A few days ago, I made some Lamb and Mushroom Meat Sauce. When I make meat sauce I always use fresh tomatoes and skip the canned one. I just love that fresh zingy flavor that bright up the sauce the way the preserved tomatoes could never do. I chopped nothing… all credit to this recipe goes to my food processor.
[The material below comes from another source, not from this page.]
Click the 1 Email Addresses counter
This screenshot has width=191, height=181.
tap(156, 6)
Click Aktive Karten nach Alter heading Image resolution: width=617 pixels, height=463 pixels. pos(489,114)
Spaghetti with Lamb and Mushroom Sauce
200 gm spaghetti
300 gm minced lamb
300 gm white button mushrooms- finely chopped
2 onions- chopped
4 large tomatoes- chopped
3 cloves garlic-minced
2 green bell peppers-chopped
2 stalks celery and leaves-chopped
2 sprig fresh thyme-finely chopped
3 sprig fresh oregano-finely chopped
Salt to taste
2 cup stock
2 tbsp Worcestershire sauce
Salt and pepper to taste
2 tbsp olive oil
Heat olive oil in a large sauce pan over medium heat. Sauté onion until soft, add garlic and cook further for 1 minute.
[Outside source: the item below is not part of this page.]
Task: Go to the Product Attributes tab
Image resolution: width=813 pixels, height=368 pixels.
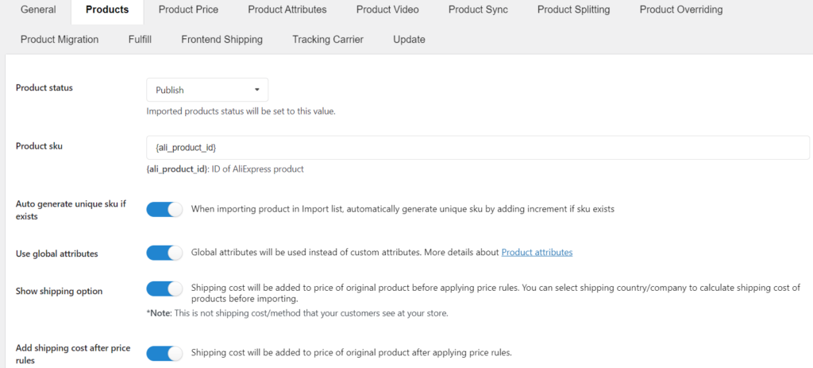Action: (287, 10)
Add bell peppers and celery and cook for 5 minutes.
Add tomatoes and cook until the tomatoes become soft.
Add mushroom and cook for a minute or so, and then add minced lamb. Add thyme, oregano and Worcestershire sauce, and stir for 2 minutes.
Add stock and cook for 7-10 minutes or until the lamb cooked properly.
Season with salt and pepper.
Cook pasta until al dente and serve with lamb and mushroom sauce.